Start of INPUT

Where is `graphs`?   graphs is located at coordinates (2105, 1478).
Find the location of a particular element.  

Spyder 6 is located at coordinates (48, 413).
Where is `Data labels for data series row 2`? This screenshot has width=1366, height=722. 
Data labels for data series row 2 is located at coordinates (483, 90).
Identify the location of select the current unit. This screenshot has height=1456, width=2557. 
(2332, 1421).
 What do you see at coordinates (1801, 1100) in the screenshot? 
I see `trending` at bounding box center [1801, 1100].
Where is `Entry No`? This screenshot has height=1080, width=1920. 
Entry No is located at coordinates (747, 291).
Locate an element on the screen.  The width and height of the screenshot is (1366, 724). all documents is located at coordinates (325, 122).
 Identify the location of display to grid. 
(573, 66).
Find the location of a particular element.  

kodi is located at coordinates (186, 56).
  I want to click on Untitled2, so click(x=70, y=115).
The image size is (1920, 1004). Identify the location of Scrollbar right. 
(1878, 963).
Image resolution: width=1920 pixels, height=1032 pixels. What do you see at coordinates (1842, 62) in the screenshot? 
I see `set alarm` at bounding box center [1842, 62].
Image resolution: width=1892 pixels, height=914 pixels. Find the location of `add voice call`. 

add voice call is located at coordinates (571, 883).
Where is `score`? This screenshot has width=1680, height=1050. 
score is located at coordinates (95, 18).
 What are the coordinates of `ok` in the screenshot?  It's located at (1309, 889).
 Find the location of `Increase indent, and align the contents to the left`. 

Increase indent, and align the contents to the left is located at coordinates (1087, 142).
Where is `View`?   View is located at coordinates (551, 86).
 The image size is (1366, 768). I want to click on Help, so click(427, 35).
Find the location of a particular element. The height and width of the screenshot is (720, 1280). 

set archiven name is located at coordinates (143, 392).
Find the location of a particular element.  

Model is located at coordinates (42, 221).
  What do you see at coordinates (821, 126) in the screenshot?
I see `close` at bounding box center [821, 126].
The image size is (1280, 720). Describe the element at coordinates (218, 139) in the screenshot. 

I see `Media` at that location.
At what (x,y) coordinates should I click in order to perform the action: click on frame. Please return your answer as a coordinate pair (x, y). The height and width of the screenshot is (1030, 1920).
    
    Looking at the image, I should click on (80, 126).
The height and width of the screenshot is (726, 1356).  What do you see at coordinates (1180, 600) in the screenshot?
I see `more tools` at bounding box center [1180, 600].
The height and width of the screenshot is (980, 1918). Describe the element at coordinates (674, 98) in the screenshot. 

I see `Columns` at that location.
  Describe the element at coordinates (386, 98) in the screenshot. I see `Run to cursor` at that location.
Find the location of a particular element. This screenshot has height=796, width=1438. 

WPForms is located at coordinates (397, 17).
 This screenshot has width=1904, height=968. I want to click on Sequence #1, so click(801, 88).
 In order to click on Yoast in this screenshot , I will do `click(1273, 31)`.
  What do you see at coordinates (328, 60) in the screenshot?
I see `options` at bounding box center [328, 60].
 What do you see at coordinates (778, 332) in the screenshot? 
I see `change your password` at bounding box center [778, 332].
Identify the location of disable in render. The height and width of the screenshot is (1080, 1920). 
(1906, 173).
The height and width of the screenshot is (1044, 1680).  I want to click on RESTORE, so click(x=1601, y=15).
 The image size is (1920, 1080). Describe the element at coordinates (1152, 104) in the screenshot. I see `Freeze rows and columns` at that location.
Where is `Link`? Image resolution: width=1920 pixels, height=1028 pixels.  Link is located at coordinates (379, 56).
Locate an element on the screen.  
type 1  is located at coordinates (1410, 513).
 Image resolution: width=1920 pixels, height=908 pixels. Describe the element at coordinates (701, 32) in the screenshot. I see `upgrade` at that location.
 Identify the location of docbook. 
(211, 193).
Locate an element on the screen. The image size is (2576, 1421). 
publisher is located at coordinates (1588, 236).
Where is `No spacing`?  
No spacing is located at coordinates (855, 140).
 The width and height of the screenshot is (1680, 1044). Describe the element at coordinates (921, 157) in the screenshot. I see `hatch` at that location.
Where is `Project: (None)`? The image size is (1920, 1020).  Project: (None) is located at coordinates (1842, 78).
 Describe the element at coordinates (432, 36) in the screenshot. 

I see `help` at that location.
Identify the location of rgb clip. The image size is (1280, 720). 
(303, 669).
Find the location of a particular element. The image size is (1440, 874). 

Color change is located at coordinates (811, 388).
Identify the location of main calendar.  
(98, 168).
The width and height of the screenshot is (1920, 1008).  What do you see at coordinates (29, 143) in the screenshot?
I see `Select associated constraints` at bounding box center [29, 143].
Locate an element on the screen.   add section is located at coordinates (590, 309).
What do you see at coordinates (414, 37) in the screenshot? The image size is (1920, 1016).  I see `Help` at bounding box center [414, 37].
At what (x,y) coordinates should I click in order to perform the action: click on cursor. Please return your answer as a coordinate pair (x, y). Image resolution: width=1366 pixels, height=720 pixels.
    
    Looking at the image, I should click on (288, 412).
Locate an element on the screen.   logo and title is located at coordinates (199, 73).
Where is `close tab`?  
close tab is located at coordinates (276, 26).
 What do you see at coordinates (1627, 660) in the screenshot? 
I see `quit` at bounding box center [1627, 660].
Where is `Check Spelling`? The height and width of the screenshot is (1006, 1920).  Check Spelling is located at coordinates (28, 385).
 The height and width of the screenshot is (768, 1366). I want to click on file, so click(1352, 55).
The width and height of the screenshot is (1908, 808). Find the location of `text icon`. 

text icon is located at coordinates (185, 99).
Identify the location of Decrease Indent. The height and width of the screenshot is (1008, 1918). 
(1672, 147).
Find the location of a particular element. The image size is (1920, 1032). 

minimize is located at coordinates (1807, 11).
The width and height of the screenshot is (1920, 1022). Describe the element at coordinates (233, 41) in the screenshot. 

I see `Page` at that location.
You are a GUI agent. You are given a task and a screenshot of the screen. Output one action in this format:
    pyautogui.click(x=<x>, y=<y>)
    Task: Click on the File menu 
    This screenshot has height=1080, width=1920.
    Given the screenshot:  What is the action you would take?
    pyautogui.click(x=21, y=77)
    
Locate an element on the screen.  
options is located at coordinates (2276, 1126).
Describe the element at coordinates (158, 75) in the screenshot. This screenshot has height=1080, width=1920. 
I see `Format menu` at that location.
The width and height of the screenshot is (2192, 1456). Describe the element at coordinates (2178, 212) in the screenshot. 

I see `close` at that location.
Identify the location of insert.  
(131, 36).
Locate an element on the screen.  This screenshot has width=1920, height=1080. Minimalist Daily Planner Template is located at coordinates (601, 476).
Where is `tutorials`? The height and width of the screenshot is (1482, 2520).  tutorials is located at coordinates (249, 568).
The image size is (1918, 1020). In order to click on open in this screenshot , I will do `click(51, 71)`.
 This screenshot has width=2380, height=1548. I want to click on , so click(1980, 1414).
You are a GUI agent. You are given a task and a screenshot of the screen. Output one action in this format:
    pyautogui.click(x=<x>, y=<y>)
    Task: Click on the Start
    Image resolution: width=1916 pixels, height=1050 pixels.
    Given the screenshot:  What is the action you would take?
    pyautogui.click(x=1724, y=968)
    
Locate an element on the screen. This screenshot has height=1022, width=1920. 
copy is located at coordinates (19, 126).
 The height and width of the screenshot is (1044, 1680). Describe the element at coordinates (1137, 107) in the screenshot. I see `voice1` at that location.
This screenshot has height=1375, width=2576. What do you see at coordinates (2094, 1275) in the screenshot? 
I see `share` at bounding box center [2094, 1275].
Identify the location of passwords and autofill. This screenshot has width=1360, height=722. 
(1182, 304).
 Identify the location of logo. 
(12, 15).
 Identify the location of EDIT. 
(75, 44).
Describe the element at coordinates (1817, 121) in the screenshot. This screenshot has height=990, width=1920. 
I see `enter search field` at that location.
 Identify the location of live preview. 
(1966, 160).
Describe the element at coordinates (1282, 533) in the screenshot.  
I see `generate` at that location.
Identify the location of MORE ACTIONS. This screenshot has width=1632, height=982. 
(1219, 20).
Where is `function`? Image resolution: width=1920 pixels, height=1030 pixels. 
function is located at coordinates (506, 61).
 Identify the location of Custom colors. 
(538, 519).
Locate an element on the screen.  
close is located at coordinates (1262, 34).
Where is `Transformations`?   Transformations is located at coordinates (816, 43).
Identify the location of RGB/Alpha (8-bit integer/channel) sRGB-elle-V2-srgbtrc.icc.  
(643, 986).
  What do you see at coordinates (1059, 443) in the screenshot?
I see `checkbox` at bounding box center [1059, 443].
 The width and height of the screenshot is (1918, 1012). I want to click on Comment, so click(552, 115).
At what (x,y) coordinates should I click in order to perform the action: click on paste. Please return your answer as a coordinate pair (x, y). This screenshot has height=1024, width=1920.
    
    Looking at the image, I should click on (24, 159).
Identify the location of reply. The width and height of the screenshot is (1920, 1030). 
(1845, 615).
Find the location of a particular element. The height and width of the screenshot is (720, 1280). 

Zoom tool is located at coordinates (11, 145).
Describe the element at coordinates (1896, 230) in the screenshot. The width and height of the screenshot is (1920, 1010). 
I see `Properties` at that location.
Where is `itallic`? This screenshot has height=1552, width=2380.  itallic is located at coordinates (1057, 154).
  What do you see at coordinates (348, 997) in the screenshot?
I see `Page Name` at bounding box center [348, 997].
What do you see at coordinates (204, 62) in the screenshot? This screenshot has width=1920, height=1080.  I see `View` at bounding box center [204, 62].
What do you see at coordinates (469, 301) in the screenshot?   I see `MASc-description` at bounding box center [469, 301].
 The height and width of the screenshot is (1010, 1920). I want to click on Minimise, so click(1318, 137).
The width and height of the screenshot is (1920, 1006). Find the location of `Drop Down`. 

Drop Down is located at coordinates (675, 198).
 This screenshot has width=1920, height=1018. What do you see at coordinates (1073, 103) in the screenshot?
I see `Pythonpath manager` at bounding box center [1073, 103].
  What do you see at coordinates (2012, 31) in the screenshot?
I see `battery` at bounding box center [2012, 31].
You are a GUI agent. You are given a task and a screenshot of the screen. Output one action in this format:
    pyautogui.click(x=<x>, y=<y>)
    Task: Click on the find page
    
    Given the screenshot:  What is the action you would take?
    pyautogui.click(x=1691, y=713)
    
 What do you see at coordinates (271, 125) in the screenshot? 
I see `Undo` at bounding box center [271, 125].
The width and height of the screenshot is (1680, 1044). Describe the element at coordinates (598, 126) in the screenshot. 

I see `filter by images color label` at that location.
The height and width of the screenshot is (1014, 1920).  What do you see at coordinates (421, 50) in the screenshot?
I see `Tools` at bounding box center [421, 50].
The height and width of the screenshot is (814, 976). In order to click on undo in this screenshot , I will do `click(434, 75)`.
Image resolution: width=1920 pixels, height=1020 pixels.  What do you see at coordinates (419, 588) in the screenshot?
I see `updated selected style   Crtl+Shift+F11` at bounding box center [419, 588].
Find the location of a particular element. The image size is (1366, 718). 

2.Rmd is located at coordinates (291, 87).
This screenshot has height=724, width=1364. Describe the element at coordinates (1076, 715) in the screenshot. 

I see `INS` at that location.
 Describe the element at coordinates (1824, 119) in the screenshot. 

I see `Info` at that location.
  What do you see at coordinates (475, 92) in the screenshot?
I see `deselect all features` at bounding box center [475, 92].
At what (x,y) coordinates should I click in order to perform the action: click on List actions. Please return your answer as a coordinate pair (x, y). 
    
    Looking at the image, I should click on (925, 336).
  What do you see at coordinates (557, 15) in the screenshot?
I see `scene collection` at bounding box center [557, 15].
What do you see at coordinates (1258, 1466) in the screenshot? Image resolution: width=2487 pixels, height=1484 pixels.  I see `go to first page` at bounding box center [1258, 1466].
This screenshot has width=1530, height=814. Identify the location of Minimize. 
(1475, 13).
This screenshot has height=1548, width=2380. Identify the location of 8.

End of INPUT

_CHALLENGE_
Return the data exactly as it appears, from the first line through the line that contains "Model is located at coordinates (42, 221).", with both ends included.

_CORRECT ANSWER_
Where is `graphs`?   graphs is located at coordinates (2105, 1478).
Find the location of a particular element.  

Spyder 6 is located at coordinates (48, 413).
Where is `Data labels for data series row 2`? This screenshot has width=1366, height=722. 
Data labels for data series row 2 is located at coordinates (483, 90).
Identify the location of select the current unit. This screenshot has height=1456, width=2557. 
(2332, 1421).
 What do you see at coordinates (1801, 1100) in the screenshot? 
I see `trending` at bounding box center [1801, 1100].
Where is `Entry No`? This screenshot has height=1080, width=1920. 
Entry No is located at coordinates (747, 291).
Locate an element on the screen.  The width and height of the screenshot is (1366, 724). all documents is located at coordinates (325, 122).
 Identify the location of display to grid. 
(573, 66).
Find the location of a particular element.  

kodi is located at coordinates (186, 56).
  I want to click on Untitled2, so click(x=70, y=115).
The image size is (1920, 1004). Identify the location of Scrollbar right. 
(1878, 963).
Image resolution: width=1920 pixels, height=1032 pixels. What do you see at coordinates (1842, 62) in the screenshot? 
I see `set alarm` at bounding box center [1842, 62].
Image resolution: width=1892 pixels, height=914 pixels. Find the location of `add voice call`. 

add voice call is located at coordinates (571, 883).
Where is `score`? This screenshot has width=1680, height=1050. 
score is located at coordinates (95, 18).
 What are the coordinates of `ok` in the screenshot?  It's located at (1309, 889).
 Find the location of `Increase indent, and align the contents to the left`. 

Increase indent, and align the contents to the left is located at coordinates (1087, 142).
Where is `View`?   View is located at coordinates (551, 86).
 The image size is (1366, 768). I want to click on Help, so click(427, 35).
Find the location of a particular element. The height and width of the screenshot is (720, 1280). 

set archiven name is located at coordinates (143, 392).
Find the location of a particular element.  

Model is located at coordinates (42, 221).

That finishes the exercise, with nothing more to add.